GÜNDEM - 03 Nisan 2018 Salı 21:26

İmparator Konstantin kimdir? Roma İmparatoru Konstantin hikayesi

A
A
A
İmparator Konstantin kimdir? Roma İmparatoru Konstantin hikayesi

İmparator Konstantin kimdir? Roma İmparatoru Konstantin hikayesi... İşte İmparator Konstantin hakkında her şey...

BİZANS KRALI 1. KONSTANTİN KİMDİR?

I. Konstantin veya Büyük Konstantin(os) 22 Şubat 272'de doğmuş 22 Mayıs 337'de ölmüştür. Roma İmparatoru (MS 306 – 312); Konstantinopolis kentinin ve Doğu Roma (Bizans) İmparatorluğu'nun “Büyük” lakabıyla anılan kurucusudur. Hristiyanlığı kabul eden ilk imparatordur

KONSTANTİN’İN HAYATI

Doğumu ve “Tetrarşi” sisteminin oncesi ve kurulusuna kadar yasami

I. Konstantin, (günümüzde Sırbistan Cumhuriyeti içinde yer alan) tarihte ise İlirya toprakları içerisinde yer alan Naissus'da (Niş)'da 22 Şubat 272'de doğdu. Babası o zaman bir Romalı general olan Konstantius Chlorus idi. Annesi Helena idi ve VI. yüzyıl tarihçisi Propokius'a göre, Küçük Asya (modern Anadolu) da bulunan Bitinya eyaletinin o zaman “Drepana” adındaki kentte doğmuştu. Bazı kaynaklar annesi Helena'nın General Konstantinius Cholorus ile evli olmayıp onun cariyesi olduğunu bildirirler. Arnavut kökenli olduğu iddia edilmektir.

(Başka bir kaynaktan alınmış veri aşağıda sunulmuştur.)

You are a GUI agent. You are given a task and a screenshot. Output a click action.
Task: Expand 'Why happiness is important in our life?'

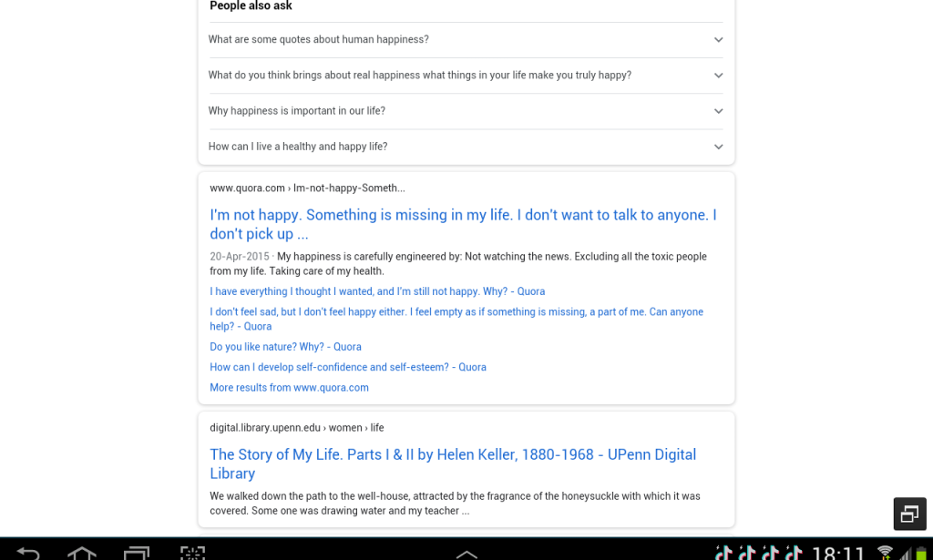point(718,111)
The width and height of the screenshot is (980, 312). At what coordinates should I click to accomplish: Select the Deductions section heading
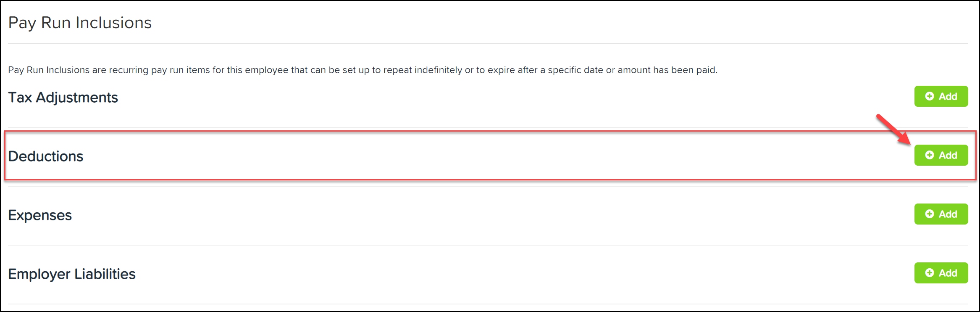46,156
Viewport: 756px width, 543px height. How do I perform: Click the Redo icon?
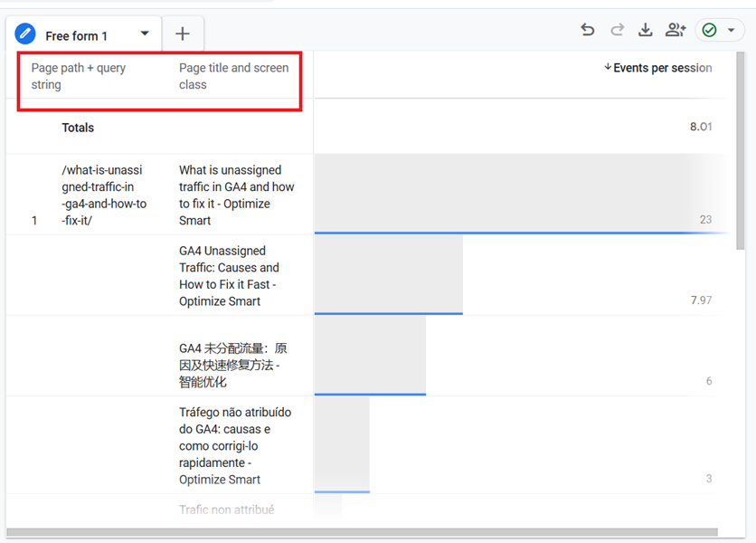[x=617, y=30]
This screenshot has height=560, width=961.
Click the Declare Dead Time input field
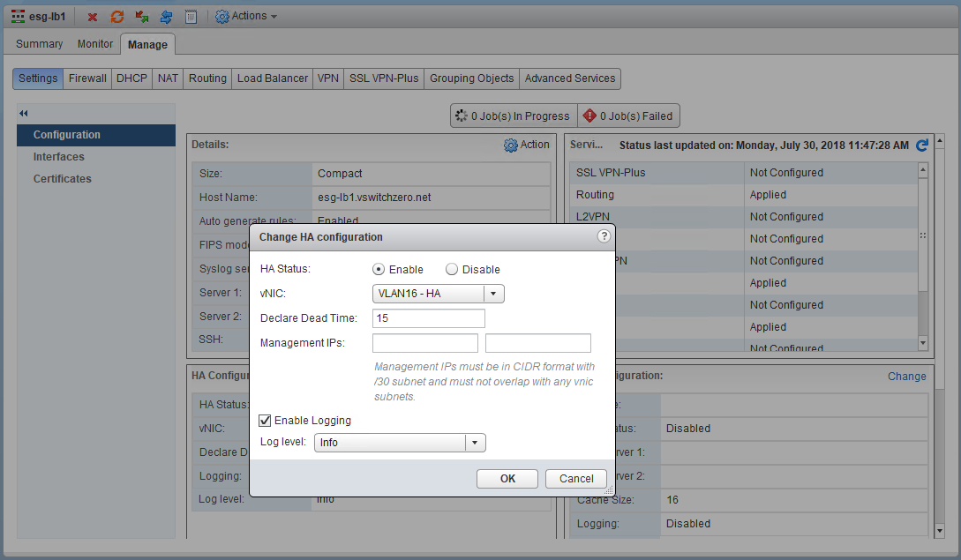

286'da Nicomedia'da yaşayıp o kenti Roma İmparatorluğu'nun idare merkezi olan kullanan imparator Dioclietianuskendine yakın olan general Maximinus'u imparatorluğunun Batı kısmını yönetmek üzere Roma'da Augustus rütbesi ile ortak imparatorluğa yükseltmişti. Konstatinus Cholorus bu sırada Roma'da Praetorian Prefect (Roma'da imparatorluk muhafızlarının lideri) idi. 291'de 19 yaşında iken Konstantin o zaman imparator Diocletianus'un yaşadığı Roma İmparatorluğu'nun idari merkezi olan Nikomedia'da imparatorun hizmetine girdi. 293'te babası Kontantinus Cholorus, Batı'yı yöneten Augustus Maximinus'u daha yakın olmak için (daha önce evli ise Helena'yı boşayarak, evli değilse onu evinden uzaklaştırarak) Maximinus'un kızı Flavia Maximiana Theodora ile evlilik yaptı.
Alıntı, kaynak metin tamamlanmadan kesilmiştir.